Copy out every line of the material below verbatim, with no changes.

^^^^^^^^

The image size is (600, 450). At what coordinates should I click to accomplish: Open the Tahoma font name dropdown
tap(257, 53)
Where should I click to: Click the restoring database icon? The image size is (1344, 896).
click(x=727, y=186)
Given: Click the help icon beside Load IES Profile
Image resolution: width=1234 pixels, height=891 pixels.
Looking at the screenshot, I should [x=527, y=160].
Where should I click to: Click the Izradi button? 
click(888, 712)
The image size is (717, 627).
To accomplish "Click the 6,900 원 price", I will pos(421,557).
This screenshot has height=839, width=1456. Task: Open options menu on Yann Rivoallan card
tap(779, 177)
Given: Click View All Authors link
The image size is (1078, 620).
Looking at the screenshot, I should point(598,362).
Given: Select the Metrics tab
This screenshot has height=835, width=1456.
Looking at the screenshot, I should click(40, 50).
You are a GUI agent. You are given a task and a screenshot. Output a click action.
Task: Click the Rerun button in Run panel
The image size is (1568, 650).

^^^^^^^^

Task solution:
The image size is (600, 450). At what coordinates should I click to accomplish: Open the Tahoma font name dropdown
tap(257, 53)
Where should I click to: Click the restoring database icon? The image size is (1344, 896).
click(x=727, y=186)
Given: Click the help icon beside Load IES Profile
Image resolution: width=1234 pixels, height=891 pixels.
Looking at the screenshot, I should [x=527, y=160].
Where should I click to: Click the Izradi button? 
click(888, 712)
The image size is (717, 627).
To accomplish "Click the 6,900 원 price", I will pos(421,557).
This screenshot has height=839, width=1456. Task: Open options menu on Yann Rivoallan card
tap(779, 177)
Given: Click View All Authors link
The image size is (1078, 620).
Looking at the screenshot, I should point(598,362).
Given: Select the Metrics tab
This screenshot has height=835, width=1456.
Looking at the screenshot, I should click(40, 50).
You are a GUI agent. You are given a task and a screenshot. Output a click action.
Task: Click the Rerun button in Run panel
The image size is (1568, 650).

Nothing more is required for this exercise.